Nur sind Lesende, so hoffen wir doch, solch sprachlichen und bildnerischen Kurzschlüssen seit je her nicht sehr zugänglich, da ihnen ja gerade in Wort & Bild das gesamte Reservoir menschlichen Denkens, Nach-Sinnens und Erinnerns zur Verfügung steht, um einen Erkenntnis- und Wissensdurst zu löschen, der sich (selbst vor anstehenden Abstimmungen und Wahlen) auch mit noch so viel Freibier nicht einfach stillen und aus den Ohren spülen lässt.
Diese widerborstige Leserschaft aber gilt es darum ganz besonders im Auge zu behalten, das haben die potenten Potentaten samt ihrer folgsamen Gefolgschaft querweltein längst begriffen und reissen sich denn auch, oft handstreichartig, einst liberale Medien kurzerhand unter ihre eigenen Nägel: Um sich das freie Wort, das sie doch selber so gern beschwören – kraft ihrer prall gefüllten Geldbeutel – immer enger auf ihren eigenen Leib zuschneidern zu lassen. – Nein, kein Werbefeldzug ist ihnen zu teuer, kein Weltformat zu breit und keine Diffamierung Andersdenkender grob genug, um im Krieg, ein Wort, das sie fast so sehr lieben wie das Wort Volk, gegen die Barbaren des Guten & Netten – und wider bedächtigere Lesarten unserer immer komplexer werdenden Wirklichkeit – den Sieg davonzutragen.

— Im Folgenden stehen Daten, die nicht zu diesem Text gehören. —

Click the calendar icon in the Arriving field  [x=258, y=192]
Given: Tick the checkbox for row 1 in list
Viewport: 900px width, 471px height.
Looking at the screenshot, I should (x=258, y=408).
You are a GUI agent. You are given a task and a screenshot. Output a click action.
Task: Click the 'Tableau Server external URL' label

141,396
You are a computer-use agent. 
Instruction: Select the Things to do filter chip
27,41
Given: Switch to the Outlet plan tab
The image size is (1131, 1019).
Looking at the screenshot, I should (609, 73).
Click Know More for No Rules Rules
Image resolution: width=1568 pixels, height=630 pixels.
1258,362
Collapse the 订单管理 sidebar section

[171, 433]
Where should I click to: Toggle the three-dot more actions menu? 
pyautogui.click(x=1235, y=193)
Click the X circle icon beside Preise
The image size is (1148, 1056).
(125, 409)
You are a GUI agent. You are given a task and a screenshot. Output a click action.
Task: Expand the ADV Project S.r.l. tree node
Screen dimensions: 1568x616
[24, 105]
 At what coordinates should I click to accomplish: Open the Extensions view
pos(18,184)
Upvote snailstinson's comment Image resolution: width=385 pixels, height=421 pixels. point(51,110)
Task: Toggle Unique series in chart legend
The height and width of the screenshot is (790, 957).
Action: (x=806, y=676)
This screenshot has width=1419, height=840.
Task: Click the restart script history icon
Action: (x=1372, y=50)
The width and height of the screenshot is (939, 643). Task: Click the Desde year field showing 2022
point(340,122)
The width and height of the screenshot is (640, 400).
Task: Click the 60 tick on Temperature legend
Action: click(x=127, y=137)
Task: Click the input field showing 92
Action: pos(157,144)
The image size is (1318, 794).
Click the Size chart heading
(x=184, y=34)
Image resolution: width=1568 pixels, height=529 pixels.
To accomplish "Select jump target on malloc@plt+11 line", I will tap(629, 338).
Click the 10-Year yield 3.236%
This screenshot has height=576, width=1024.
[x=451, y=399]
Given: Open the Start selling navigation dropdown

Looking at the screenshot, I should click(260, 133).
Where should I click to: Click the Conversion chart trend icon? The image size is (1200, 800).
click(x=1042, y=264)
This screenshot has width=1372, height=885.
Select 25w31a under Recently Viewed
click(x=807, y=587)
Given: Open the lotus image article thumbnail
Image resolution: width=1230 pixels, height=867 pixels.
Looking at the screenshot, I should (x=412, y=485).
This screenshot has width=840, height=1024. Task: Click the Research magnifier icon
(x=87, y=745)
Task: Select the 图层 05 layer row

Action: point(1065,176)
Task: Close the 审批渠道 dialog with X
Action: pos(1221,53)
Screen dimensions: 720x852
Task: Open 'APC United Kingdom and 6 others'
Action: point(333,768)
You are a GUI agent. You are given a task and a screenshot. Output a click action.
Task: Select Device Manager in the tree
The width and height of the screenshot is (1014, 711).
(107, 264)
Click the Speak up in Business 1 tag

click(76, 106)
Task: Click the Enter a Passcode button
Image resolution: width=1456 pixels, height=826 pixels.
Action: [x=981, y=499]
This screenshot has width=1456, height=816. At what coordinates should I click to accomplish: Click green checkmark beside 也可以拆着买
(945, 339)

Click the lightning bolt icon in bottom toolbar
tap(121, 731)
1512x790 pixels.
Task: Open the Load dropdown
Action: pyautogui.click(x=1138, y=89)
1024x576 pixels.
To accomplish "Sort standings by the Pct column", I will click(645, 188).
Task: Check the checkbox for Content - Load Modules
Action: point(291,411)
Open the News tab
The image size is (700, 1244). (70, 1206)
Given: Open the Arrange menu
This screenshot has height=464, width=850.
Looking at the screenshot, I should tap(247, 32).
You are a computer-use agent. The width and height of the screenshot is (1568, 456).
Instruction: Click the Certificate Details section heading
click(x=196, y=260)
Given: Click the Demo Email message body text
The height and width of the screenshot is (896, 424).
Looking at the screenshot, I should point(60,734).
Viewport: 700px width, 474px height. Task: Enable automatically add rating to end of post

Doch, meinen Damen und Herren, wohin bin ich nur, verzeihen Sie, hier aus diesem Stand heraus, bloss geraten? Liess ich mich hinreissen, erwischte mich Paul mit seinem Kranhaken am Hosenboden und hob mich für eine Weile in die Höhe, von wo aus ich kurz meinte, die Übersicht zu gewinnen über die grosse Baustelle rund um uns, die wir Alltag nennen? Ein Alltag, der doch, unserer Freiheit nicht unähnlich, von Tag zu Tag, wir wissen es, wiederum von neuem zu buchstabieren, zu lesen und zu bauen ist. Denn, keine Geiss schleckt es weg, «Alfabetizacion ist und bleibt Liberation», dieser kluge Leitgedanke von Paolo Freire hat seine Gültigkeit bis heute nicht verloren, im Gegenteil, ja, auch in unseren hehren Landen nicht.
Geschätzte Damen und Herren, halten Sie also bitte Ihre lesbaren Güter weiterhin für uns bereit. Wir brauchen sie nämlich, dringend, um unsere menschliche Gemeinschaft dank gründlicher Einsichten und Gedanken tatsächlich weiter voran zu bringen. Ich danke Ihnen dafür.